If you’re using the ShareIt app on your phone, you may want to uninstall it right away. Cybersecurity giant Trend Micro has discovered glaring security vulnerabilities in the file-sharing app that can be “abused to leak a user’s sensitive data and execute arbitrary code with ShareIt permissions.“
Hackers can use these vulnerabilities to execute arbitrary code and to possibly launch remote code execution attacks. The flaws could also let hackers run Man-in-the-disk (MITD) attacks, which can be used to crash a victim’s Android device.
Trend Micro published their findings on Monday, and at the time said the vulnerabilities in SHAREit hadn’t been fixed. According to the security experts, they had reported their findings to the SHAREit makers three months ago, and yet, the issues in the popular Android app still remain.
Trend Micro has also informed Google about the SHAREit vulnerabilities.
The publication notes: “Android prides itself on intra-app communication, partly because any app can create a content provider and provide its content and services to other apps. If Gmail wants to attach a file to an email, it can do that by showing a list of available file-content providers installed on your phone (it’s basically an “open with” dialog box), and the user can pick their favorite file manager, navigate through their storage, and pass the file they want to Gmail. It’s up to developers to sanitize these cross-app capabilities and only expose the necessary file manager capabilities to Gmail and other apps.”
Since ShareIt also features an Android app installer, it is also susceptible to a “Man-in-the-disk” attack. Due to the vulnerability mentioned above, attackers have the ability to swap out install packages with a malicious app as soon as they’re downloaded. This could lead users to install malicious apps on their devices unknowingly. Furthermore, ShareIt’s game store has the ability to download app data over unsecured HTTP. This can be subject to a “Man-in-the-middle” attack. As Ars Technica explains, “ShareIt registers itself as the handler for any link that ends its domains, like “wshareit.com” or “gshare.cdn.shareitgames.com,” and it will automatically pop up when users click on a download link.
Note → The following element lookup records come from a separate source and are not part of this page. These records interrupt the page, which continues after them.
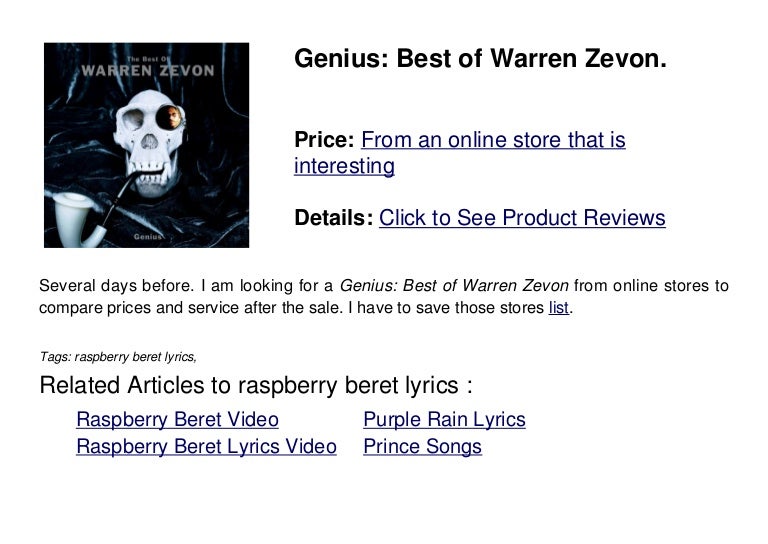768x544 pixels.
Task: Follow the "list" link in the paragraph
Action: coord(559,308)
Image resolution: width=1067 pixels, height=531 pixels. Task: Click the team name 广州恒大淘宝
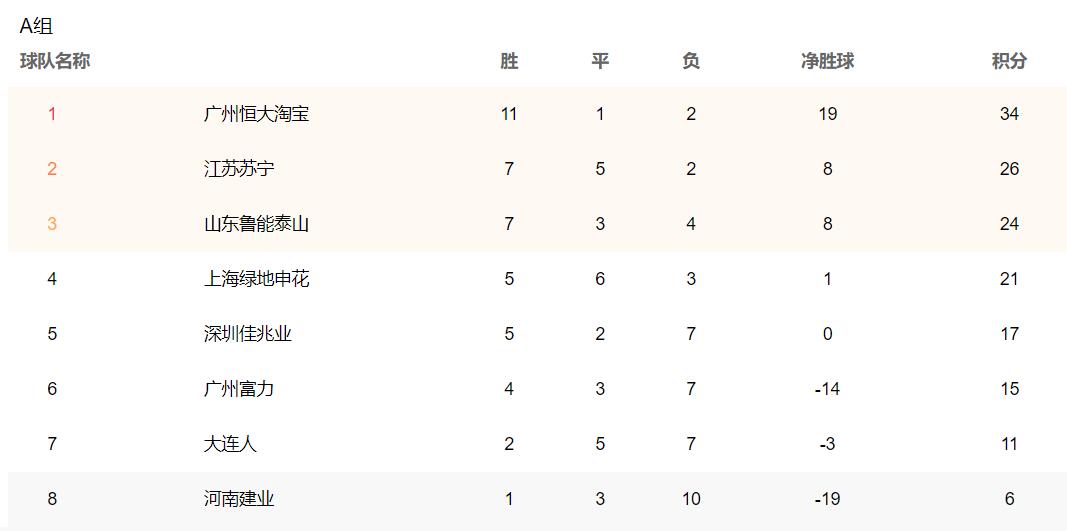256,114
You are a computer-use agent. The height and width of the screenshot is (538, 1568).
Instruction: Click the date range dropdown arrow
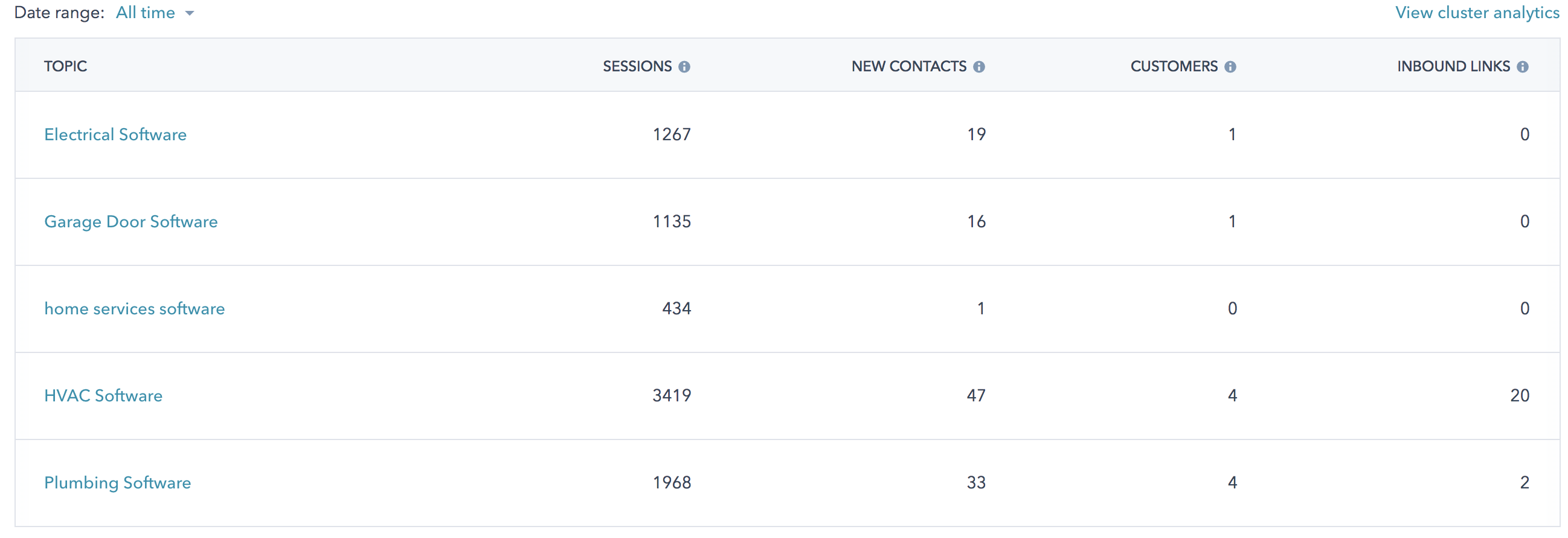(x=190, y=13)

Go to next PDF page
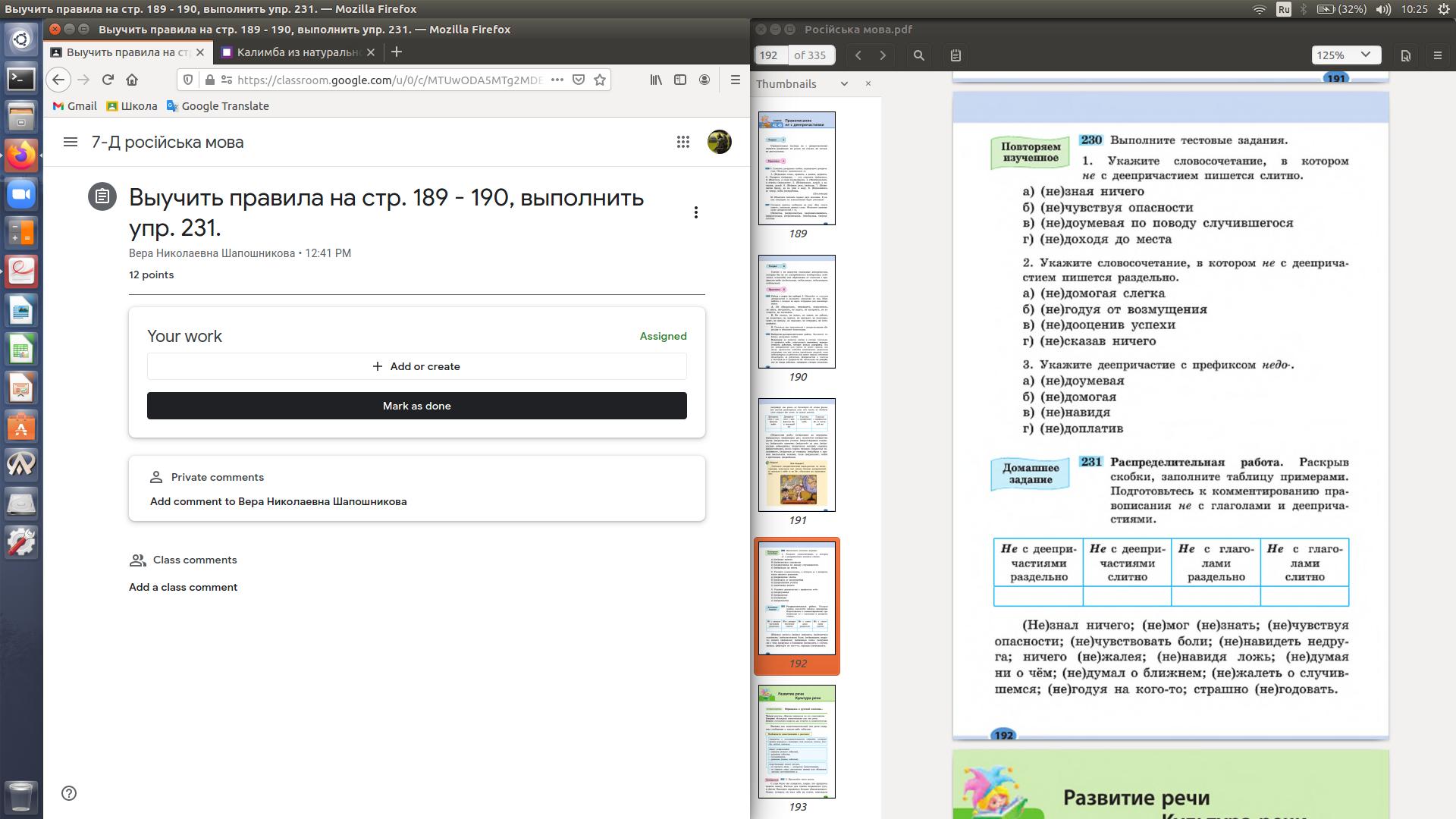[883, 55]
Most apps force all traffic to HTTPS, but ShareIt does not. Chrome will shut down HTTP download traffic, so this would have to be done through a Web interface other than the main browser.”
Until these vulnerabilities get patched out, you could always delete SHAREit from your Android device to be on the safe side. And if you have an anti-virus installed from a provider such as Trend Micro then be sure to run a scan to double check no malware has crept onto your device.